Followed by something to the effect of: “You’re so clever, smart, unique, hot, pretty, interesting, accommodating, friendly, well-kept, have your shit together, normal, weird* (*in a good way), easy to talk to, cool, and loving. I don’t get it.”
It makes my skin crawl, my blood boil, and my brain explode to get asked this invasive, insensitive, polarizing question.
I used to reply with a sheepish apology, something like, “I guess I haven’t met the right person yet.”Over time, the question bugged me more and I grew bitter about being asked.
You see, not everyone wants to be married. Just because I’m a woman doesn’t mean an engagement ring will solve my problems or make me whole. It’s so insulating to be asked why I’m not married and the single man asking me is in the exact same spot. Isn’t that an occurrence of the pot calling the kettle black?!
“Why aren’t you married yet?” is another way of checking under the hood of a used car. It’s also essentially asking “what’s wrong with you that nobody wants you?”
Amazing, bright, beautiful women may not be married by their mid-thirties because they’re building careers, something their mothers and grandmothers instilled in them from childhood. Previous generations of women had to marry young to gain independence and move out of the family house in their late teens or early twenties. My generation and the millennials coming up are attempting to “have it all” but this often means that dating and marriage are delayed while inspired women build empires and learn about themselves.
Spectacular, sensual women may not be married by their mid-thirties or early forties because they have been in long, healthy relationships with partners who were great in their own right. Or, maybe they had long term partners who were awful but they could not leave. Either way, these women were not sitting around at home counting down the days until someone puts a ring on it.

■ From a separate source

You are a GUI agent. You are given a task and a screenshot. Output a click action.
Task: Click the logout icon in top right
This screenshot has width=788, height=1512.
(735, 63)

Interesting, informed women may not be married because they’d rather be single than marry the wrong person. We all know couples who married young and divorced young because they felt pressure to tie the knot. There are women in their mid thirties who truly don’t want to settle for the sake of losing themselves just to say they have a partner.
Creative, captivating women who have been married may not want to repeat their experiences. They’ve done it once and feel complete not doing it again.
One of my closest friends reminded me that being single by choice is excellent. She likes dating and making decisions for herself that don’t impact a partner.
So why are you still single? Because.
Please visit my website Coaching By Nina Rubin.
Great post!!
There’s nothing wrong with being, ‘Selectively Single’ as I like to call it until you meet your true, genuine match. And that, is a rare find.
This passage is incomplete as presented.